▶ **Goal**
Return these listing lines unchanged, starting at the line that has "The image size is (480, 275)." and ending after the line with "Looking at the screenshot, I should click(x=484, y=60).".

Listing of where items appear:
----------------

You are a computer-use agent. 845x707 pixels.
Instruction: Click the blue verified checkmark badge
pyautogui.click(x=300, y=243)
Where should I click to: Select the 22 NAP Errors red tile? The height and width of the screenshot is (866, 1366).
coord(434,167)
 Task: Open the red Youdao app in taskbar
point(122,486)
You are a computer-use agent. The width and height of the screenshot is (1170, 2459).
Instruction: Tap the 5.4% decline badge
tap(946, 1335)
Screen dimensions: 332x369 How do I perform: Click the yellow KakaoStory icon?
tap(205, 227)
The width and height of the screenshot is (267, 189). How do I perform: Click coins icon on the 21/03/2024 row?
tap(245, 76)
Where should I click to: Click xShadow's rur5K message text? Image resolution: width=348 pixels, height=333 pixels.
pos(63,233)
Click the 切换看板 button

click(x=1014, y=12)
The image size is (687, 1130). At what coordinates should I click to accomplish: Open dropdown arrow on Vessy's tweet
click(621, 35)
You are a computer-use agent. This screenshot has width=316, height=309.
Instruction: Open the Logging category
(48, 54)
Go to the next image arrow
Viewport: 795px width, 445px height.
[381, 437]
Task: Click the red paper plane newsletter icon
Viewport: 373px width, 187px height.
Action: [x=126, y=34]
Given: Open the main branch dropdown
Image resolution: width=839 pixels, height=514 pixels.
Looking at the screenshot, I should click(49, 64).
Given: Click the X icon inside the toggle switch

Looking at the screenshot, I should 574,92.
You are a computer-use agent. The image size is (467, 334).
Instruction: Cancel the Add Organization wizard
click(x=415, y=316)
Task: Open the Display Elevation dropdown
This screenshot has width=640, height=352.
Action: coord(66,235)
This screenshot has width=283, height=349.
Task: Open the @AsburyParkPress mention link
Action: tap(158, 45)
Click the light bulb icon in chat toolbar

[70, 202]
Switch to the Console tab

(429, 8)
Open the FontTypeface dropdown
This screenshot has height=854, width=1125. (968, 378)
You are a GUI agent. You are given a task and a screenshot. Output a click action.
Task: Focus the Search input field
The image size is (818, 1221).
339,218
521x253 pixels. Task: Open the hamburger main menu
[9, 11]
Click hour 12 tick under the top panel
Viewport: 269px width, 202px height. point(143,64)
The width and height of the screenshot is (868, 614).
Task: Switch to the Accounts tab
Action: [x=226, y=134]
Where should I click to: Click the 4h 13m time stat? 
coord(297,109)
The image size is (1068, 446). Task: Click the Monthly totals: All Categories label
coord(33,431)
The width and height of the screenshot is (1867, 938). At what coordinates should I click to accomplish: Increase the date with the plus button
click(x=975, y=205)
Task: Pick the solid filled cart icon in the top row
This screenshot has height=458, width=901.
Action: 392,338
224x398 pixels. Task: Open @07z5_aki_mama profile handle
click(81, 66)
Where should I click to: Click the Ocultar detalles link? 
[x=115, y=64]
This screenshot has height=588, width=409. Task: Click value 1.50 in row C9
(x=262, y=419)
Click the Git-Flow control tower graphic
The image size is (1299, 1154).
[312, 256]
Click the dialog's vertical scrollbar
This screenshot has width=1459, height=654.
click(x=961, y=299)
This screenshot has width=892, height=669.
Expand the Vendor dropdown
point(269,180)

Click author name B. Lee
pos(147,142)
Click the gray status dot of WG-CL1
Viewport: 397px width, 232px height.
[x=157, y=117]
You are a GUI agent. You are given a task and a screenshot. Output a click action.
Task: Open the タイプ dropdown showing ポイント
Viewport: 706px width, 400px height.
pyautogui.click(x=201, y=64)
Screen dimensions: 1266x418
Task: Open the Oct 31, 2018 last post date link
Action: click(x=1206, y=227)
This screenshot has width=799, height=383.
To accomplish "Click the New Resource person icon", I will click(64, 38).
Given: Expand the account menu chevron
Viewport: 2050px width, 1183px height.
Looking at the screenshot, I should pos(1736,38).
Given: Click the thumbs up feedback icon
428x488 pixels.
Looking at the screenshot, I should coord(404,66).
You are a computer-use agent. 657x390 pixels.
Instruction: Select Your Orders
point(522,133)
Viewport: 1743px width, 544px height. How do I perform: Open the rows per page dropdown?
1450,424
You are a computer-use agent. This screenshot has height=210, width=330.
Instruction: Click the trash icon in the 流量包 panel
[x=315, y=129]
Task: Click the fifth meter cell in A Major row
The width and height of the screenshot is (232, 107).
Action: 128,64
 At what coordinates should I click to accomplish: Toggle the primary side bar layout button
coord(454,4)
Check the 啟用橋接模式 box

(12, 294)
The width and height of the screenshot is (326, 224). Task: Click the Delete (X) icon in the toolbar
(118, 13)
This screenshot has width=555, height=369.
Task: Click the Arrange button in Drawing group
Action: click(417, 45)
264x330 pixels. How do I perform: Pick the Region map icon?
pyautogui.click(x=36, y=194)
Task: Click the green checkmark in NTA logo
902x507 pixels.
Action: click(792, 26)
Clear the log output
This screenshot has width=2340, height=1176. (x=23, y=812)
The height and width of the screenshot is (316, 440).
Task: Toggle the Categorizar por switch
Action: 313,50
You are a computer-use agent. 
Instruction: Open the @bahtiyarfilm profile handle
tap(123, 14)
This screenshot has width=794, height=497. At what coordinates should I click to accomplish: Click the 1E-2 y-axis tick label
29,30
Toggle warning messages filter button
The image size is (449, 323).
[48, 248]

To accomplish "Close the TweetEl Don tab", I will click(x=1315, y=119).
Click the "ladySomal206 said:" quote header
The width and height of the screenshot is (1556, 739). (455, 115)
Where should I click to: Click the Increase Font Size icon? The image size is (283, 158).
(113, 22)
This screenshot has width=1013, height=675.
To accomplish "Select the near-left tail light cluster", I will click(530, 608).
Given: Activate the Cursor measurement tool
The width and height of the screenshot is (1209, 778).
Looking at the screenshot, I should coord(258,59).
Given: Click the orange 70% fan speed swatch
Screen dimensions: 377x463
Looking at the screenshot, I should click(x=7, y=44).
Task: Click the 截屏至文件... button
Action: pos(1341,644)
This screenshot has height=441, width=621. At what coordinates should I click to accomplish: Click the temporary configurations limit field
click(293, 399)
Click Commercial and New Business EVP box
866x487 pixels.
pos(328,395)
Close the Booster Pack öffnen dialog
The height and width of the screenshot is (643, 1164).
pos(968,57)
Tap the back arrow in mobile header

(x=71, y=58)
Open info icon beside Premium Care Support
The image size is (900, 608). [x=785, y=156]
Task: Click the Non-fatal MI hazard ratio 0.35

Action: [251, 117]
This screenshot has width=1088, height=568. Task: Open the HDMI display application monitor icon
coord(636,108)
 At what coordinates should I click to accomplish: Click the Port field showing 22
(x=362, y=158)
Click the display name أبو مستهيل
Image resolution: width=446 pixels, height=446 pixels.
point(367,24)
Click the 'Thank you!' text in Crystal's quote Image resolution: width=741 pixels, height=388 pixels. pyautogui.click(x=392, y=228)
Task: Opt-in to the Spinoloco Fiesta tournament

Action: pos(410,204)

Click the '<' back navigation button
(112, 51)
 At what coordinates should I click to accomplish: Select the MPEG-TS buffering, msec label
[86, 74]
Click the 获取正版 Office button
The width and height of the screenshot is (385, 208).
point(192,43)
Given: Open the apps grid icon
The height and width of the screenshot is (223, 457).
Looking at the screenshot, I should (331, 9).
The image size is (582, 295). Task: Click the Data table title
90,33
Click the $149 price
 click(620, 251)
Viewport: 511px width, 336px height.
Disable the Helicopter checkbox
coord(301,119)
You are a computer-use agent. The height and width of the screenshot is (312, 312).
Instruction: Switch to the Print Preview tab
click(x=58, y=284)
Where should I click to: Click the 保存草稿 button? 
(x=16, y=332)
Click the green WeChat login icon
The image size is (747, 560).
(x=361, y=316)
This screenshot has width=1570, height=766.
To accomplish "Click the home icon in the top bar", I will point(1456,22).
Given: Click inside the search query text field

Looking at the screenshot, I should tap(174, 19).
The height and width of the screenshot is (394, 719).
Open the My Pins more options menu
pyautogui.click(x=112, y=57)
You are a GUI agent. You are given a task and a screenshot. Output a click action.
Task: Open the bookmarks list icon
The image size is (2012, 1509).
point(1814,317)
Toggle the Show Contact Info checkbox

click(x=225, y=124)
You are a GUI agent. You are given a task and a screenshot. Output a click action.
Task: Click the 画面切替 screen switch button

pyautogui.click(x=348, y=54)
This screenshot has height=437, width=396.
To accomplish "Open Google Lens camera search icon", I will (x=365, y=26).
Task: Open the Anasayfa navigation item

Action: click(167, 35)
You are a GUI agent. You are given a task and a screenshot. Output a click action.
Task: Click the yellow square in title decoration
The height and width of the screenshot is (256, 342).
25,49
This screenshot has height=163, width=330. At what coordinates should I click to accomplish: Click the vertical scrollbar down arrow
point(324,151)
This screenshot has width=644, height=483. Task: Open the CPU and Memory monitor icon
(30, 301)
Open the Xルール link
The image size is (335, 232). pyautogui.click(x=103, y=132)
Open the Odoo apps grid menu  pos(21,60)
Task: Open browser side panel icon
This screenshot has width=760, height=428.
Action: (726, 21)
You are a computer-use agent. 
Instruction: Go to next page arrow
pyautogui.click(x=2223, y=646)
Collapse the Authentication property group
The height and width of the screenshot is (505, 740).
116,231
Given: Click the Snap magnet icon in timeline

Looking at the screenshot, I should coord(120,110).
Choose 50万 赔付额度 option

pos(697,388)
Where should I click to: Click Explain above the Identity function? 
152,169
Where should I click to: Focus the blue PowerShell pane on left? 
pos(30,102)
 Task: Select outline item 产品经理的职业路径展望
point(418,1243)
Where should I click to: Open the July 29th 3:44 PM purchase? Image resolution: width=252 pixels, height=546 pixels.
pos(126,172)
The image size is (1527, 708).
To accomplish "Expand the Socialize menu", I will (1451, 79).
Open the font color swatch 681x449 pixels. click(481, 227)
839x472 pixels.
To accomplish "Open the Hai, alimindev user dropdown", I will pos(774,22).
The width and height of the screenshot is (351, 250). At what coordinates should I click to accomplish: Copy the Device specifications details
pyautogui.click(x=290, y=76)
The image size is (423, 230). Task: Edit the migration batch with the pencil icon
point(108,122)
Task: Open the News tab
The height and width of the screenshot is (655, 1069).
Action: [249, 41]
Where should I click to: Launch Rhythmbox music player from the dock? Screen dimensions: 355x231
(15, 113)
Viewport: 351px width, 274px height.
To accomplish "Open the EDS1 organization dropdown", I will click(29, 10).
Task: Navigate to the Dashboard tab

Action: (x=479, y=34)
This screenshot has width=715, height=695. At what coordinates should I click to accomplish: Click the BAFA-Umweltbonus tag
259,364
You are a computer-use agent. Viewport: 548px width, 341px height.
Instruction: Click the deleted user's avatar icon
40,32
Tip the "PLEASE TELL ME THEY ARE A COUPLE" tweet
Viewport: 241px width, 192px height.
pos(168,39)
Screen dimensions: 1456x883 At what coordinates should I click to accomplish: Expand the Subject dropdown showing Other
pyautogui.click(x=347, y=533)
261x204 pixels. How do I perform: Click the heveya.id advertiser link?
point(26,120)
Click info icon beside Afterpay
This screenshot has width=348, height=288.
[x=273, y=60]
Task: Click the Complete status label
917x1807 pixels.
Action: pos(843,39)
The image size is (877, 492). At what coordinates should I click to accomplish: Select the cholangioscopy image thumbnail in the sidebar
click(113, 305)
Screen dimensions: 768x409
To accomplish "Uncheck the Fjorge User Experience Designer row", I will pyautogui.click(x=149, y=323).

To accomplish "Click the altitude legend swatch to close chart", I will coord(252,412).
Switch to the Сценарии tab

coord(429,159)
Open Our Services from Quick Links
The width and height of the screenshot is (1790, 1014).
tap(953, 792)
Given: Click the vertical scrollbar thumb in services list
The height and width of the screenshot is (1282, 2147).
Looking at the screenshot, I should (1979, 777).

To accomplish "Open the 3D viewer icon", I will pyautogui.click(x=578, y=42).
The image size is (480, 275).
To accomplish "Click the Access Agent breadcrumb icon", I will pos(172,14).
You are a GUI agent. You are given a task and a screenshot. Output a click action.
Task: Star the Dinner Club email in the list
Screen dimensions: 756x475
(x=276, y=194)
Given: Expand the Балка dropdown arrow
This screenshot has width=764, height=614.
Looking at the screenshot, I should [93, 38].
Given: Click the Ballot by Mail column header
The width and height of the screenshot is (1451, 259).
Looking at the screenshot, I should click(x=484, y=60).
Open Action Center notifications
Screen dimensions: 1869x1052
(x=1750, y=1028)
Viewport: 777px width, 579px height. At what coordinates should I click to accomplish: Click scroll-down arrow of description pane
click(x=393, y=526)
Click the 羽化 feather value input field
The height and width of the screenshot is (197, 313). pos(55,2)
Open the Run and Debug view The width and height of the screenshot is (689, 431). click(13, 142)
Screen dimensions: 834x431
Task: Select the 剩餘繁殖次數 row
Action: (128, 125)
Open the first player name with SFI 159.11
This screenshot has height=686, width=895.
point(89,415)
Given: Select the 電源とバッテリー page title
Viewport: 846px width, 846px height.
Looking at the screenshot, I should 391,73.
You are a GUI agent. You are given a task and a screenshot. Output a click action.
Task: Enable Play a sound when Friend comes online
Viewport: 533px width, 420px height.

----------------

▶ **Answer to the exercise**
The image size is (480, 275).
To accomplish "Click the Access Agent breadcrumb icon", I will pos(172,14).
You are a GUI agent. You are given a task and a screenshot. Output a click action.
Task: Star the Dinner Club email in the list
Screen dimensions: 756x475
(x=276, y=194)
Given: Expand the Балка dropdown arrow
This screenshot has width=764, height=614.
Looking at the screenshot, I should [93, 38].
Given: Click the Ballot by Mail column header
The width and height of the screenshot is (1451, 259).
Looking at the screenshot, I should click(x=484, y=60).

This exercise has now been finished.